PROMPT: Write the data out again, matching every line exactly.

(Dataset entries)
____

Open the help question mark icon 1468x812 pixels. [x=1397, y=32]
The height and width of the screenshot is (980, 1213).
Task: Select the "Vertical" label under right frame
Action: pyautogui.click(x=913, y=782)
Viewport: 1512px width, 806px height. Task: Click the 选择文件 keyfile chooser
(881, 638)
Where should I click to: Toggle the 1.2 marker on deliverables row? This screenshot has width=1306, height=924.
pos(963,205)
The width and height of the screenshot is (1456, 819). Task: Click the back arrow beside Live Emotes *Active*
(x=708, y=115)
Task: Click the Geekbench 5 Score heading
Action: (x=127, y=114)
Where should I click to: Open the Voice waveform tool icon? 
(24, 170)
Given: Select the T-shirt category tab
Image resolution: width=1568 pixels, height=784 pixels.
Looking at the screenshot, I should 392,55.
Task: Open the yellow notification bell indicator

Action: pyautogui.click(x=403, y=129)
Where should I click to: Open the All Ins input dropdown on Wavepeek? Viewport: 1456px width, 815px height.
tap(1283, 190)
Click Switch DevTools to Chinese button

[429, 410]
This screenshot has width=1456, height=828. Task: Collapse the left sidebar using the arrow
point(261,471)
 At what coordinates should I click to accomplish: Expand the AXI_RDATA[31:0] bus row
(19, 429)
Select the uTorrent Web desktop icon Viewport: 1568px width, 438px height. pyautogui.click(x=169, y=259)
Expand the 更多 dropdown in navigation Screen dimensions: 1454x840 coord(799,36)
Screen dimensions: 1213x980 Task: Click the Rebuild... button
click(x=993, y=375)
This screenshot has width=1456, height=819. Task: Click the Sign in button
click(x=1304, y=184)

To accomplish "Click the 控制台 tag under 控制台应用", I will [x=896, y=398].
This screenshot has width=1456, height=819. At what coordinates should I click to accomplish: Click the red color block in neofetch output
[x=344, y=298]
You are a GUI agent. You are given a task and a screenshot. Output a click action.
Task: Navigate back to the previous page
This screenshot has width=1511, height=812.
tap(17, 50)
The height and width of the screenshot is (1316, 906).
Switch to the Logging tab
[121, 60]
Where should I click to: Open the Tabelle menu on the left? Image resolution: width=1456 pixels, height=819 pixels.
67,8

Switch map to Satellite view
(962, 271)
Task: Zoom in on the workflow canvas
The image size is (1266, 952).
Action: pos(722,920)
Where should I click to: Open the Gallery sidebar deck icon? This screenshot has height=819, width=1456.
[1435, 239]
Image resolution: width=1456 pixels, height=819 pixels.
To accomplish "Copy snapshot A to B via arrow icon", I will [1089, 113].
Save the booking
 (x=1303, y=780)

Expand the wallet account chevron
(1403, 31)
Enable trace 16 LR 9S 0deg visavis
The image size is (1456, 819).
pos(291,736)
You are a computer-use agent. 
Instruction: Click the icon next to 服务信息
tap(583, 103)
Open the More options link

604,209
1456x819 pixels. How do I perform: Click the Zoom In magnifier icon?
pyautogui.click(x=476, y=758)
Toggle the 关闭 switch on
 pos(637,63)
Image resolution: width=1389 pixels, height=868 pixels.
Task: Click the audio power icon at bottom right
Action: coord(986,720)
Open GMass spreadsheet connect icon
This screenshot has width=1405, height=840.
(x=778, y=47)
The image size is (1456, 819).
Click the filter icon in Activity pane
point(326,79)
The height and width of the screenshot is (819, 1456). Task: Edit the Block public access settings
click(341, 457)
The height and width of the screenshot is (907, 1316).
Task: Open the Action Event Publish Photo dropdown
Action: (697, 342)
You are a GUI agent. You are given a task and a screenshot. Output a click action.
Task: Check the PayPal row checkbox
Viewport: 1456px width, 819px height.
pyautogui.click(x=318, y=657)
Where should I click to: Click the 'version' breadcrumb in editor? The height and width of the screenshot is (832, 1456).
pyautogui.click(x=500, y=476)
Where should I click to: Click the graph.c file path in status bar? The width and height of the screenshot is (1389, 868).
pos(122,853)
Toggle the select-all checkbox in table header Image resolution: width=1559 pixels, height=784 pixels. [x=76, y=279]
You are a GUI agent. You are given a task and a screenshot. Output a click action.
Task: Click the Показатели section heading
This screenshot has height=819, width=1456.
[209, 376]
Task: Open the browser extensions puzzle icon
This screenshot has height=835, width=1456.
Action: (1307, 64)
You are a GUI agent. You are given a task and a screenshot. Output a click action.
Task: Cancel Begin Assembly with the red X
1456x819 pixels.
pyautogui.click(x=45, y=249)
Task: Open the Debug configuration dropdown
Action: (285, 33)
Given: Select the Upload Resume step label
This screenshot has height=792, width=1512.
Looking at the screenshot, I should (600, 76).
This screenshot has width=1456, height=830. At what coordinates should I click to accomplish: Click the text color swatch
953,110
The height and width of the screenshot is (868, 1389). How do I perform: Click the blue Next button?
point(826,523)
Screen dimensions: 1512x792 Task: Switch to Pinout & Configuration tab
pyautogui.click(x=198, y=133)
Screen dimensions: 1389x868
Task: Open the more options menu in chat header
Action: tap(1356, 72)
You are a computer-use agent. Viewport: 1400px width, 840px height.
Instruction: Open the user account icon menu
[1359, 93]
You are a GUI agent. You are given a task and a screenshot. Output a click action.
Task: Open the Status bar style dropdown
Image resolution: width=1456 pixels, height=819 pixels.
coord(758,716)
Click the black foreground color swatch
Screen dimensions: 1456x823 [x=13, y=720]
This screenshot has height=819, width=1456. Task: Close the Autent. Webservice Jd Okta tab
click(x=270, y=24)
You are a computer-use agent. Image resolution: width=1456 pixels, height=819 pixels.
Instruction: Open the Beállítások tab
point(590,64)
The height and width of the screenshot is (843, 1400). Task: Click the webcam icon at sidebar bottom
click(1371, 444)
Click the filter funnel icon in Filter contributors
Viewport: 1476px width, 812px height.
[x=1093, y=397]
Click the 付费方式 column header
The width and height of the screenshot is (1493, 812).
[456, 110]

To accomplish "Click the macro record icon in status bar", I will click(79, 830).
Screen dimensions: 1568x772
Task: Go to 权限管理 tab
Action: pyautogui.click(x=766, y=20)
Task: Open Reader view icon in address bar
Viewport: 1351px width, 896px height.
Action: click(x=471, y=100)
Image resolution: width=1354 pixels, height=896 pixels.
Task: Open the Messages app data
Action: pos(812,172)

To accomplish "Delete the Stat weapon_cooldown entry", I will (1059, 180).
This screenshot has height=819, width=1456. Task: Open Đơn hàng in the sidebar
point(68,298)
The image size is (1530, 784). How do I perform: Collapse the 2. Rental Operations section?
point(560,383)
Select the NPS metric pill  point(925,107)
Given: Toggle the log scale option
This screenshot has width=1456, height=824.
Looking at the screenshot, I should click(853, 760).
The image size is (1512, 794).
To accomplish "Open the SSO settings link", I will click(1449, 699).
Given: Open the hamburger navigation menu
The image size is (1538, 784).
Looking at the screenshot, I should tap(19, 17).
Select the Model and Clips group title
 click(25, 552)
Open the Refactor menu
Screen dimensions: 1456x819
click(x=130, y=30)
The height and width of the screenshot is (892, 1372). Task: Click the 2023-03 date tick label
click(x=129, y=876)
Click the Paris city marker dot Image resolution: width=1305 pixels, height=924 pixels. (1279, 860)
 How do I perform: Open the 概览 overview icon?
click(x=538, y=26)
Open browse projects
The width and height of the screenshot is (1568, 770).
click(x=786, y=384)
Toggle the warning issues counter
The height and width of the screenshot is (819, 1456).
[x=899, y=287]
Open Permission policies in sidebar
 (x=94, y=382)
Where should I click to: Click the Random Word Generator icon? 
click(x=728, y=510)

____

FINISHED EXERCISE:
Open the help question mark icon 1468x812 pixels. [x=1397, y=32]
The height and width of the screenshot is (980, 1213).
Task: Select the "Vertical" label under right frame
Action: pyautogui.click(x=913, y=782)
Viewport: 1512px width, 806px height. Task: Click the 选择文件 keyfile chooser
(881, 638)
Where should I click to: Toggle the 1.2 marker on deliverables row? This screenshot has width=1306, height=924.
pos(963,205)
The width and height of the screenshot is (1456, 819). Task: Click the back arrow beside Live Emotes *Active*
(x=708, y=115)
Task: Click the Geekbench 5 Score heading
Action: (x=127, y=114)
Where should I click to: Open the Voice waveform tool icon? 
(24, 170)
Given: Select the T-shirt category tab
Image resolution: width=1568 pixels, height=784 pixels.
Looking at the screenshot, I should 392,55.
Task: Open the yellow notification bell indicator

Action: pyautogui.click(x=403, y=129)
Where should I click to: Open the All Ins input dropdown on Wavepeek? Viewport: 1456px width, 815px height.
tap(1283, 190)
Click Switch DevTools to Chinese button

[429, 410]
This screenshot has width=1456, height=828. Task: Collapse the left sidebar using the arrow
point(261,471)
 At what coordinates should I click to accomplish: Expand the AXI_RDATA[31:0] bus row
(19, 429)
Select the uTorrent Web desktop icon Viewport: 1568px width, 438px height. pyautogui.click(x=169, y=259)
Expand the 更多 dropdown in navigation Screen dimensions: 1454x840 coord(799,36)
Screen dimensions: 1213x980 Task: Click the Rebuild... button
click(x=993, y=375)
This screenshot has width=1456, height=819. Task: Click the Sign in button
click(x=1304, y=184)

To accomplish "Click the 控制台 tag under 控制台应用", I will [x=896, y=398].
This screenshot has width=1456, height=819. At what coordinates should I click to accomplish: Click the red color block in neofetch output
[x=344, y=298]
You are a GUI agent. You are given a task and a screenshot. Output a click action.
Task: Navigate back to the previous page
This screenshot has width=1511, height=812.
tap(17, 50)
The height and width of the screenshot is (1316, 906).
Switch to the Logging tab
[121, 60]
Where should I click to: Open the Tabelle menu on the left? Image resolution: width=1456 pixels, height=819 pixels.
67,8

Switch map to Satellite view
(962, 271)
Task: Zoom in on the workflow canvas
The image size is (1266, 952).
Action: pos(722,920)
Where should I click to: Open the Gallery sidebar deck icon? This screenshot has height=819, width=1456.
[1435, 239]
Image resolution: width=1456 pixels, height=819 pixels.
To accomplish "Copy snapshot A to B via arrow icon", I will [1089, 113].
Save the booking
 (x=1303, y=780)

Expand the wallet account chevron
(1403, 31)
Enable trace 16 LR 9S 0deg visavis
The image size is (1456, 819).
pos(291,736)
You are a computer-use agent. 
Instruction: Click the icon next to 服务信息
tap(583, 103)
Open the More options link

604,209
1456x819 pixels. How do I perform: Click the Zoom In magnifier icon?
pyautogui.click(x=476, y=758)
Toggle the 关闭 switch on
 pos(637,63)
Image resolution: width=1389 pixels, height=868 pixels.
Task: Click the audio power icon at bottom right
Action: coord(986,720)
Open GMass spreadsheet connect icon
This screenshot has width=1405, height=840.
(x=778, y=47)
The image size is (1456, 819).
Click the filter icon in Activity pane
point(326,79)
The height and width of the screenshot is (819, 1456). Task: Edit the Block public access settings
click(341, 457)
The height and width of the screenshot is (907, 1316).
Task: Open the Action Event Publish Photo dropdown
Action: (697, 342)
You are a GUI agent. You are given a task and a screenshot. Output a click action.
Task: Check the PayPal row checkbox
Viewport: 1456px width, 819px height.
pyautogui.click(x=318, y=657)
Where should I click to: Click the 'version' breadcrumb in editor? The height and width of the screenshot is (832, 1456).
pyautogui.click(x=500, y=476)
Where should I click to: Click the graph.c file path in status bar? The width and height of the screenshot is (1389, 868).
pos(122,853)
Toggle the select-all checkbox in table header Image resolution: width=1559 pixels, height=784 pixels. [x=76, y=279]
You are a GUI agent. You are given a task and a screenshot. Output a click action.
Task: Click the Показатели section heading
This screenshot has height=819, width=1456.
[209, 376]
Task: Open the browser extensions puzzle icon
This screenshot has height=835, width=1456.
Action: (1307, 64)
You are a GUI agent. You are given a task and a screenshot. Output a click action.
Task: Cancel Begin Assembly with the red X
1456x819 pixels.
pyautogui.click(x=45, y=249)
Task: Open the Debug configuration dropdown
Action: (285, 33)
Given: Select the Upload Resume step label
This screenshot has height=792, width=1512.
Looking at the screenshot, I should (600, 76).
This screenshot has width=1456, height=830. At what coordinates should I click to accomplish: Click the text color swatch
953,110
The height and width of the screenshot is (868, 1389). How do I perform: Click the blue Next button?
point(826,523)
Screen dimensions: 1512x792 Task: Switch to Pinout & Configuration tab
pyautogui.click(x=198, y=133)
Screen dimensions: 1389x868
Task: Open the more options menu in chat header
Action: tap(1356, 72)
You are a computer-use agent. Viewport: 1400px width, 840px height.
Instruction: Open the user account icon menu
[1359, 93]
You are a GUI agent. You are given a task and a screenshot. Output a click action.
Task: Open the Status bar style dropdown
Image resolution: width=1456 pixels, height=819 pixels.
coord(758,716)
Click the black foreground color swatch
Screen dimensions: 1456x823 [x=13, y=720]
This screenshot has height=819, width=1456. Task: Close the Autent. Webservice Jd Okta tab
click(x=270, y=24)
You are a computer-use agent. Image resolution: width=1456 pixels, height=819 pixels.
Instruction: Open the Beállítások tab
point(590,64)
The height and width of the screenshot is (843, 1400). Task: Click the webcam icon at sidebar bottom
click(1371, 444)
Click the filter funnel icon in Filter contributors
Viewport: 1476px width, 812px height.
[x=1093, y=397]
Click the 付费方式 column header
The width and height of the screenshot is (1493, 812).
[456, 110]

To accomplish "Click the macro record icon in status bar", I will click(79, 830).
Screen dimensions: 1568x772
Task: Go to 权限管理 tab
Action: pyautogui.click(x=766, y=20)
Task: Open Reader view icon in address bar
Viewport: 1351px width, 896px height.
Action: click(x=471, y=100)
Image resolution: width=1354 pixels, height=896 pixels.
Task: Open the Messages app data
Action: pos(812,172)

To accomplish "Delete the Stat weapon_cooldown entry", I will (1059, 180).
This screenshot has height=819, width=1456. Task: Open Đơn hàng in the sidebar
point(68,298)
The image size is (1530, 784). How do I perform: Collapse the 2. Rental Operations section?
point(560,383)
Select the NPS metric pill  point(925,107)
Given: Toggle the log scale option
This screenshot has width=1456, height=824.
Looking at the screenshot, I should click(853, 760).
The image size is (1512, 794).
To accomplish "Open the SSO settings link", I will click(1449, 699).
Given: Open the hamburger navigation menu
The image size is (1538, 784).
Looking at the screenshot, I should tap(19, 17).
Select the Model and Clips group title
 click(25, 552)
Open the Refactor menu
Screen dimensions: 1456x819
click(x=130, y=30)
The height and width of the screenshot is (892, 1372). Task: Click the 2023-03 date tick label
click(x=129, y=876)
Click the Paris city marker dot Image resolution: width=1305 pixels, height=924 pixels. (1279, 860)
 How do I perform: Open the 概览 overview icon?
click(x=538, y=26)
Open browse projects
The width and height of the screenshot is (1568, 770).
click(x=786, y=384)
Toggle the warning issues counter
The height and width of the screenshot is (819, 1456).
[x=899, y=287]
Open Permission policies in sidebar
 (x=94, y=382)
Where should I click to: Click the Random Word Generator icon? 
click(x=728, y=510)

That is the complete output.